• Prompt:
Below are some records; quote exactly the lines from the one that contains "利用案内 (72, 653)" through the one that contains "Email Us (427, 2317)", inclusive, and no others.

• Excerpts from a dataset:
"""

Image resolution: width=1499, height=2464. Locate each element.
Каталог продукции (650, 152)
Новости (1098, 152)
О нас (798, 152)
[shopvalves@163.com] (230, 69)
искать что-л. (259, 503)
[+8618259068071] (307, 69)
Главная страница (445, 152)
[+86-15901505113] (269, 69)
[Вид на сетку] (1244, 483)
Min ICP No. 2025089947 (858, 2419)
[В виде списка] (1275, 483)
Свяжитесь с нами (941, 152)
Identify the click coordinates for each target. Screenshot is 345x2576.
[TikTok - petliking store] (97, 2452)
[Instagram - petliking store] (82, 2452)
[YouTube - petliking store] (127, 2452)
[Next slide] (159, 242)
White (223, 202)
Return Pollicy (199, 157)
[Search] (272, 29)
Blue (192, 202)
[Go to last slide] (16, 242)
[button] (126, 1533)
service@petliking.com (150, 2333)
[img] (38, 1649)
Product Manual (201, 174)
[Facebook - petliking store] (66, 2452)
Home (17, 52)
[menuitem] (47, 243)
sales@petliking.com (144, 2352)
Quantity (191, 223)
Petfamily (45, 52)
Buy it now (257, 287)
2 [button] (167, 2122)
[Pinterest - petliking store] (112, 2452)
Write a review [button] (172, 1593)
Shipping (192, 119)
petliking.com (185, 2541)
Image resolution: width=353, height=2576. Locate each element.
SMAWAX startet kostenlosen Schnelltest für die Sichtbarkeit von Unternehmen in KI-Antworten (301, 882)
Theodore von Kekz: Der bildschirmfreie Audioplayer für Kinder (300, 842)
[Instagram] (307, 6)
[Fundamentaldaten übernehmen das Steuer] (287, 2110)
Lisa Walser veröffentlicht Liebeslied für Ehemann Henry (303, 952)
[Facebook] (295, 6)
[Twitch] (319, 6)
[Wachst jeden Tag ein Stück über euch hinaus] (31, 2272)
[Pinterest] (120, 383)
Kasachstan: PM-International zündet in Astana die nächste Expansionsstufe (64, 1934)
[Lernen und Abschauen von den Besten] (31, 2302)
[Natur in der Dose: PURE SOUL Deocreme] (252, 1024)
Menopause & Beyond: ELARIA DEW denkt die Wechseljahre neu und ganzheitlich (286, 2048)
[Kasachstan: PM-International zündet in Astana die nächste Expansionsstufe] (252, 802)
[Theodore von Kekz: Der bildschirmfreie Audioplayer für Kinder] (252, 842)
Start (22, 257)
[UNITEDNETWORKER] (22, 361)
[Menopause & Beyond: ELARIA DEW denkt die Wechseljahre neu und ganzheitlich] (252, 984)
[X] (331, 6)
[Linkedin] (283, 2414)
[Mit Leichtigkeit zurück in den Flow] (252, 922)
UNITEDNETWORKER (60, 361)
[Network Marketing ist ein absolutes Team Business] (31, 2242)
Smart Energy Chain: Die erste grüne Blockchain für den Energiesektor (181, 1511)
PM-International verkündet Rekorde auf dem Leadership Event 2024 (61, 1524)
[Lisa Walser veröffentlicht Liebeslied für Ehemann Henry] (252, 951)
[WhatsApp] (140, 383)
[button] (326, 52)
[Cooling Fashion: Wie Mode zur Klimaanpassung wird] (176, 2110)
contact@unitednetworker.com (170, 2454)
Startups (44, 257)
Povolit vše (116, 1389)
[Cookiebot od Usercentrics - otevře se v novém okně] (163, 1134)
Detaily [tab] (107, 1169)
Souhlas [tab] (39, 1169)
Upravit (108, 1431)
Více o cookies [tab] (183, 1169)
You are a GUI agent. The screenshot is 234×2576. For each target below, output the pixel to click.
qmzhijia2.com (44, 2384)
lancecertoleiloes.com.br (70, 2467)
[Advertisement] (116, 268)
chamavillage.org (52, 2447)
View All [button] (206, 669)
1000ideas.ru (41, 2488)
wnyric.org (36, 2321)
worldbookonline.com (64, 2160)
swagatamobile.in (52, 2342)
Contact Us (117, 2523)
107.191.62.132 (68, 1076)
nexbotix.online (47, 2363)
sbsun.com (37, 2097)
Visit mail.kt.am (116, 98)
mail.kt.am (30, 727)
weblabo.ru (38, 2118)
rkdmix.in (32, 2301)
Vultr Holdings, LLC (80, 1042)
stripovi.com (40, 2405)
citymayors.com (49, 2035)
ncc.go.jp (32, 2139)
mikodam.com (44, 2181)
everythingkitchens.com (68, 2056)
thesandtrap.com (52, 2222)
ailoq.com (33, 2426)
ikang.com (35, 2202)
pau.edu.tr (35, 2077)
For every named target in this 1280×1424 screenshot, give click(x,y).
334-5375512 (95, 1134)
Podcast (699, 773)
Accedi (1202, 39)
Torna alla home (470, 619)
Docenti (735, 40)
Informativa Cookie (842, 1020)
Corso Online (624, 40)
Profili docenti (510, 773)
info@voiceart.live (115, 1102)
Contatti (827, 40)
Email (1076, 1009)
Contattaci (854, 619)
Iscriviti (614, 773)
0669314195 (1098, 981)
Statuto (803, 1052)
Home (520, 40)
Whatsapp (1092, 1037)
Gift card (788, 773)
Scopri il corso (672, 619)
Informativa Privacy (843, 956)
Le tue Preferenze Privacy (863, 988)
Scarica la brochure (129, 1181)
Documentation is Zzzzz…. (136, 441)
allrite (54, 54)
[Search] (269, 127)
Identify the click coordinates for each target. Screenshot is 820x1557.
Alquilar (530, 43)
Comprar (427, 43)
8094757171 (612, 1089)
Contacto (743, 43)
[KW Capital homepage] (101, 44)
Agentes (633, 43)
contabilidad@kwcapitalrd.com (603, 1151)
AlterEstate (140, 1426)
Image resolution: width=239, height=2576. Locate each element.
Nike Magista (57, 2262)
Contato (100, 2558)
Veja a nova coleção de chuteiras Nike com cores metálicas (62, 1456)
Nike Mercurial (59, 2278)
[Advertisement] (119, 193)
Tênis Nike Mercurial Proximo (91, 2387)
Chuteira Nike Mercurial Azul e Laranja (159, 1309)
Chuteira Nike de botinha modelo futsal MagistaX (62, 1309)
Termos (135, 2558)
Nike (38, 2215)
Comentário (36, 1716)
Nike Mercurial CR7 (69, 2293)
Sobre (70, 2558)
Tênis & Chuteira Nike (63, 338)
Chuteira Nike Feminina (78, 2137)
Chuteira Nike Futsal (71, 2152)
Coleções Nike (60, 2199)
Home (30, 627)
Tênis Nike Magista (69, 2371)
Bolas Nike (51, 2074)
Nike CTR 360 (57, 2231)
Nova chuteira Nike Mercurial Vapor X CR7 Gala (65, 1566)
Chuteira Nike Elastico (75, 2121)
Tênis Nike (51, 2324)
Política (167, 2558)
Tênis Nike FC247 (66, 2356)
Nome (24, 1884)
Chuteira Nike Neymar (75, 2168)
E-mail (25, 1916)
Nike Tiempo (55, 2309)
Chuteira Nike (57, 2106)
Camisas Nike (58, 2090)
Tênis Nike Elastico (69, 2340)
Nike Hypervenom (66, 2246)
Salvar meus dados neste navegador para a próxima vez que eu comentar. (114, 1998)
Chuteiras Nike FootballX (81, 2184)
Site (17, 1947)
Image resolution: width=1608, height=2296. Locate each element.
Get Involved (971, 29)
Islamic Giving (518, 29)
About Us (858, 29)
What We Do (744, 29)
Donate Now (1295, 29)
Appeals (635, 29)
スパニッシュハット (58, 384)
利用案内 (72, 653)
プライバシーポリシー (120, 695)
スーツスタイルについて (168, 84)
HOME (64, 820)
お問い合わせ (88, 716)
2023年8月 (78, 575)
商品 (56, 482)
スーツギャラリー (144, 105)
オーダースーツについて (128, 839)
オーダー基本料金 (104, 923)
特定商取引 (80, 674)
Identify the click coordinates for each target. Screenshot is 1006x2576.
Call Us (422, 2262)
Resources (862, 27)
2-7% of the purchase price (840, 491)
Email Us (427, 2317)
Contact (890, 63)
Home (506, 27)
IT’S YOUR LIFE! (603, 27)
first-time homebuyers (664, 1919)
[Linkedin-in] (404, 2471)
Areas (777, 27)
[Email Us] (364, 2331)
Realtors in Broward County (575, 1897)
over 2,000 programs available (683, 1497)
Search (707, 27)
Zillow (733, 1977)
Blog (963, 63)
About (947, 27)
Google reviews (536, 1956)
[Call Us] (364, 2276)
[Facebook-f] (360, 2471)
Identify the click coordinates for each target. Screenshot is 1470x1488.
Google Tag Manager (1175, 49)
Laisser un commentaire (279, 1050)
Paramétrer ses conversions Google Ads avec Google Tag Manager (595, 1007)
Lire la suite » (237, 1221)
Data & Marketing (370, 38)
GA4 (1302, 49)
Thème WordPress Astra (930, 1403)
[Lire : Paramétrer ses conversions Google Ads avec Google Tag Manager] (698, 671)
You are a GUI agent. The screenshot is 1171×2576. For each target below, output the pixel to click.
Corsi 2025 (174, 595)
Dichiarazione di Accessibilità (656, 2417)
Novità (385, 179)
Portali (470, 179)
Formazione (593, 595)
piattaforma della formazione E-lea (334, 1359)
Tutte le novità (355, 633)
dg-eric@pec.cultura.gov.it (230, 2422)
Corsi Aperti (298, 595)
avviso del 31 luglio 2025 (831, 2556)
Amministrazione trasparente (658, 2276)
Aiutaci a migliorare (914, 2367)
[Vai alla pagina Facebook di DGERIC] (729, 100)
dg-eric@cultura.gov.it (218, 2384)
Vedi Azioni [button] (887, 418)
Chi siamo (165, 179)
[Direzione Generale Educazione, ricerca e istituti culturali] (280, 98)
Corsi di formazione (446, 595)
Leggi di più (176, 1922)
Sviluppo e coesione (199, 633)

"""

• Written reply:
利用案内 (72, 653)
プライバシーポリシー (120, 695)
スーツスタイルについて (168, 84)
HOME (64, 820)
お問い合わせ (88, 716)
2023年8月 (78, 575)
商品 (56, 482)
スーツギャラリー (144, 105)
オーダースーツについて (128, 839)
オーダー基本料金 (104, 923)
特定商取引 (80, 674)
Identify the click coordinates for each target. Screenshot is 1006x2576.
Call Us (422, 2262)
Resources (862, 27)
2-7% of the purchase price (840, 491)
Email Us (427, 2317)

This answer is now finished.